I think I would be inclined to go with automotive brake cleaner. Spray on, wipe off. No residue.


----------



## Hamlin (Dec 25, 2005)

jschaben said:


> I think I would be inclined to go with automotive brake cleaner. Spray on, wipe off. No residue.


+1!! I use brake cleaner more than anything, it evaporates quickly so, no lingering fumes. There are many "degreasers" on the market, even "oven cleaners" will do the trick.


----------



## jbcasper4 (Apr 27, 2010)

Hi all,

Thanks for the advice. I went with Simple Green (my wife was going to the grocery store anyway  ), rubbeb some WD-40 in and then topped with wax.

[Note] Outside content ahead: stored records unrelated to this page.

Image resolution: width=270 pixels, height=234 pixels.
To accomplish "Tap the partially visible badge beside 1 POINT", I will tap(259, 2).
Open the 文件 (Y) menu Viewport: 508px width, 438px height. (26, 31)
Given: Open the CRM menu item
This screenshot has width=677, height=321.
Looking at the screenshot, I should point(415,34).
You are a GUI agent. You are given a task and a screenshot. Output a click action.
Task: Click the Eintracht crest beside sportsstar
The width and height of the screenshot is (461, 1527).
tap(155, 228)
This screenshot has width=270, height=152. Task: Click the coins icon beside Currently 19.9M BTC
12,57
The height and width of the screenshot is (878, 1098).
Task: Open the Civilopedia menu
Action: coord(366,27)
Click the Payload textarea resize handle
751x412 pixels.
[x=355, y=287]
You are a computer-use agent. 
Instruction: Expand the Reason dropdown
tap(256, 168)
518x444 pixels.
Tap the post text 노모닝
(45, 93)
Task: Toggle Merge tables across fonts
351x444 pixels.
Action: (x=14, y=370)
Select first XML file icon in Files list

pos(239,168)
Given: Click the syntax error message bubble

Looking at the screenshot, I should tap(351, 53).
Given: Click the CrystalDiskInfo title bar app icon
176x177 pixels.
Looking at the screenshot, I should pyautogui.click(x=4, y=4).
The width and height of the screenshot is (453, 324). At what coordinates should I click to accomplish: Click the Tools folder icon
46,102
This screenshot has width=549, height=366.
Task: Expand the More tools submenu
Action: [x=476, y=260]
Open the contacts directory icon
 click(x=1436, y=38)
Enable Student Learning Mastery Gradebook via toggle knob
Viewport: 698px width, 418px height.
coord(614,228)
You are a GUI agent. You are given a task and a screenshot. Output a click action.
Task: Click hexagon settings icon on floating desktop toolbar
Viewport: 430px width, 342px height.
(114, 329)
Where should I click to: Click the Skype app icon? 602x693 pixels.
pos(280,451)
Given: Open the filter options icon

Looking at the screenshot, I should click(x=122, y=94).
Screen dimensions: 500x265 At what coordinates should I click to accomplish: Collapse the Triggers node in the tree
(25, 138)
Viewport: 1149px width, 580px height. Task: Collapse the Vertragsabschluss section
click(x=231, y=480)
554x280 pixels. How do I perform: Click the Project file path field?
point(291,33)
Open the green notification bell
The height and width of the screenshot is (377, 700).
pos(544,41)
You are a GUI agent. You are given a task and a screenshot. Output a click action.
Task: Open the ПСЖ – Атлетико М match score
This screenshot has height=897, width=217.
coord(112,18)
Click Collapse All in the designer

FWIT - I also found this on the web:

"Dave's dirty dozen"


1) Scrape as much of the sludge as you can off with cardboard from the shipping container or a plastic scraper.
2) Use Simple Green right out of the container and tons of paper towels to get the rest off.
3) Wash off the Simple Green with more paper towels and clear water. Dry off with even more paper towels.
4) Spray the top down liberally with WD40. The WD in WD40 stands for Water Displacing, by the way.
5) Take a finishing sander, like a Porter-Cable 330, and put it on a ScotchBrite green pad. Random Orbital will work, but makes a hell of a mess.
6) Sand the top evenly until you feel like you've "massaged" the WD40 in very well. This also will knock some sharp spots off your top, a good thing.
7) Take even more paper towels, and wipe the top until dry. It will feel slightly oily.
8) Using a quality furniture paste wax (Johnson's, Minwax, Butcher's, whatever is available in your area), wax the top thoroughly and allow to dry.
9) Wipe off the bulk of the excess wax with paper towels.
10) Wax it again.
11) Buff well with paper towels.
12) Last step. Take a piece of wood with straight edges, and rub the surface of the saw in the direction of cut with the wood, as though you were cross-cutting it. 
It's a damn sight more steps than "wash off with kerosene", which is what all the manuals say. But, it leaves a top that is seriously ready for work, and won't need to be screwed with every couple months. I rewax my tops every year or two, and they ain't rusty...


Dave Arbuckle
[email protected]

Many thanks to Bri G at WoodNet, who had the presence of mind to save this, when I didn't ;-) 

JC


----------